Task directions:
Of the entries below, copy only those lines that contain the word "computer".

[Opening Stored data section]

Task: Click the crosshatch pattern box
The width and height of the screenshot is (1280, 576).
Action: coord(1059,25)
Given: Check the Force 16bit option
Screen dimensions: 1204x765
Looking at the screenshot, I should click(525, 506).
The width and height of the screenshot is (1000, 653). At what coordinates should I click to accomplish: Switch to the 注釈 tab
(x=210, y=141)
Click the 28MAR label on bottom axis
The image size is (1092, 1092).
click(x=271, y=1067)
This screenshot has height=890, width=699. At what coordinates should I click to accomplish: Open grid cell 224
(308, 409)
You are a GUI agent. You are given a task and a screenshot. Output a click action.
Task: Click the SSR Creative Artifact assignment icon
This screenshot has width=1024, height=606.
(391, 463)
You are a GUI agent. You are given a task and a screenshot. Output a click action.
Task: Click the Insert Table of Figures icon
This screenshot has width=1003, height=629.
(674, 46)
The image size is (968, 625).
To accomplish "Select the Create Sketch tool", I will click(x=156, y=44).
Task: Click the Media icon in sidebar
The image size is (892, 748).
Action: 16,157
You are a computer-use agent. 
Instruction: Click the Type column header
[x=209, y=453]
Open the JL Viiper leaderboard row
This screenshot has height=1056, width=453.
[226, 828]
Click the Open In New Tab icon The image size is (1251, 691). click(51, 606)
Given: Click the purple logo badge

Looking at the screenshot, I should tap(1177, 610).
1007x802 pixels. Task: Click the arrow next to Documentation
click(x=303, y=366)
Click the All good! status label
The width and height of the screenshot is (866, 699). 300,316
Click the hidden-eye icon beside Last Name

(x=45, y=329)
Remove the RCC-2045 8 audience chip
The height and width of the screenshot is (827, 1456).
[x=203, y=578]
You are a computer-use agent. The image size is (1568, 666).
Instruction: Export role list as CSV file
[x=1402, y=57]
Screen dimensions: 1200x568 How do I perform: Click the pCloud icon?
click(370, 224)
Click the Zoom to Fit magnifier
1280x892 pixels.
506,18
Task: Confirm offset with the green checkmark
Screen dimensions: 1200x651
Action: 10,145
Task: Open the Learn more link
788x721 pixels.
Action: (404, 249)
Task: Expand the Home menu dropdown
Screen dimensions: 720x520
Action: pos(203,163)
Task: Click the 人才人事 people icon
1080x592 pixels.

[Closing Stored data section]

Solution to the exercise:
You are a computer-use agent. 
You are a computer-use agent. The image size is (1568, 666).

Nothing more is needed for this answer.